Para ouvintes, ocupações prejudicam a comunidade escolar
O Sem Segredo do último sábado questionou os ouvintes se as ocupações das escolas é o caminho para buscar melhorias para a educação.
Participaram do programa, a presidente da União da Juventude Socialista, Francieli Teixeira e o professor Gabriel Tonin. Para a maioria dos ouvintes as ocupações nas escolas estaduais são prejudiciais para o processo, pois ao invés de agilizar um entendimento entre professores e estado, vai atrasar um acordo, já que as ocupações impedem que outros professores e estudantes contrários ao movimento utilizem as escolas para aulas.
Para a presidente da UJS, Francieli Teixeira, as ocupações são ordeiras e estão sendo uma experiência positiva para a juventude, pois cria uma consciência de buscar os seus direitos. Ela afirmou que mesmo que as ocupações não tragam resultado algum, só o aprendizado da situação já será de grande valia para os futuros cidadãos.
Para o professor Gabriel Tonin, há interesse político em volta das ocupações e que existem políticos e partidos por trás disso, para fazer nome entre a juventude e se apresentar mais tarde como candidatos.
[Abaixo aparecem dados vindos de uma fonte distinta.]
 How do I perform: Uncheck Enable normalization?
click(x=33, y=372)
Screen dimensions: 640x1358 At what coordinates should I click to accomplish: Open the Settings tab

Disse ainda que o tempo em que os estudantes estão na ocupação pode ser melhor aproveitado, através de atividades que melhorem a situação dos espaços com a realização de serviços voluntários e enriquecimento pessoal dos alunos.
Durante o programa, o diretor-geral do 7º Núcleo do CPERS, Orlando Marcelino da Silva, destacou que os professores e funcionários das escolas estaduais apoiam as ocupações, o movimento estudantil e que não interferem na mobilização dos alunos.